456. 132 Pattern #
题目 #
Given a sequence of n integers a1, a2, …, an, a 132 pattern is a subsequence ai, aj, ak such that i < j < k and ai < ak < aj. Design an algorithm that takes a list of n numbers as input and checks whether there is a 132 pattern in the list.

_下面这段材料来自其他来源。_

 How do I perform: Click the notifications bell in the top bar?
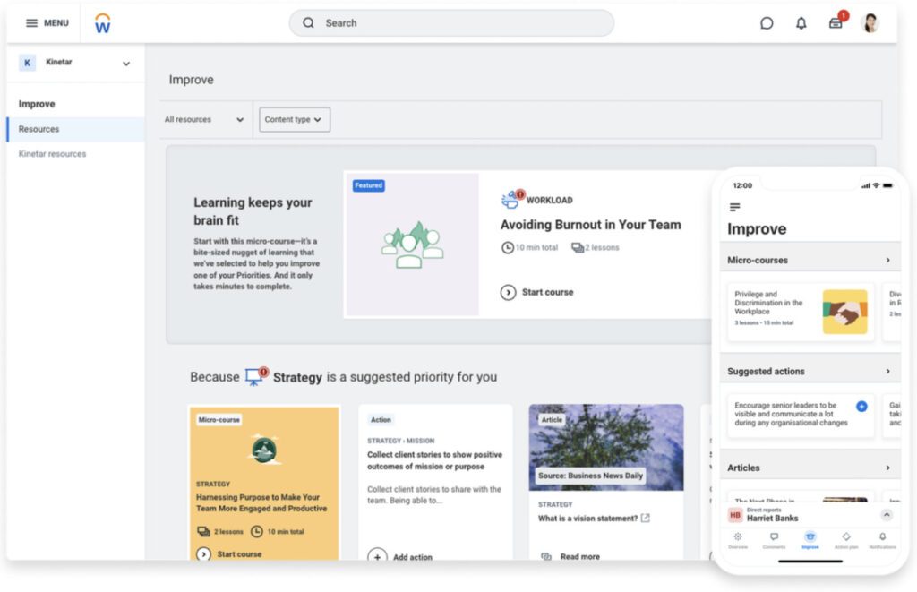click(x=801, y=22)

Note: n will be less than 15,000.
Example 1:
Input: [1, 2, 3, 4]
Output: False
Explanation: There is no 132 pattern in the sequence.
Example 2:
Input: [3, 1, 4, 2]
Output: True
Explanation: There is a 132 pattern in the sequence: [1, 4, 2].
Example 3:
Input: [-1, 3, 2, 0]
Output: True
Explanation: There are three 132 patterns in the sequence: [-1, 3, 2], [-1, 3, 0] and [-1, 2, 0].
题目大意 #
给定一个整数序列:a1, a2, …, an,一个 132 模式的子序列 ai, aj, ak 被定义为:当 i < j < k 时,ai < ak < aj。设计一个算法,当给定有 n 个数字的序列时,验证这个序列中是否含有 132 模式的子序列。注意:n 的值小于 15000。
解题思路 #
- 这一题用暴力解法一定超时
- 这一题算是单调栈的经典解法,可以考虑从数组末尾开始往前扫,维护一个递减序列
代码 #
package leetcode
import (
"math"
)
// 解法一 单调栈
func find132pattern(nums []int) bool {
if len(nums) < 3 {
return false
}
num3, stack := math.MinInt64, []int{}
for i := len(nums) - 1; i >= 0; i-- {
if nums[i] < num3 {
return true
}
for len(stack) != 0 && nums[i] > stack[len(stack)-1] {
num3 = stack[len(stack)-1]
stack = stack[:len(stack)-1]
}
stack = append(stack, nums[i])
}
return false
}
// 解法二 暴力解法,超时!
func find132pattern1(nums []int) bool {
if len(nums) < 3 {
return false
}
for j := 0; j < len(nums); j++ {
stack := []int{}
for i := j; i < len(nums); i++ {
if len(stack) == 0 || (len(stack) > 0 && nums[i] > nums[stack[len(stack)-1]]) {
stack = append(stack, i)
} else if nums[i] < nums[stack[len(stack)-1]] {
index := len(stack) - 1
for ; index >= 0; index-- {
if nums[stack[index]] < nums[i] {
return true
}
}
}
}
}
return false
}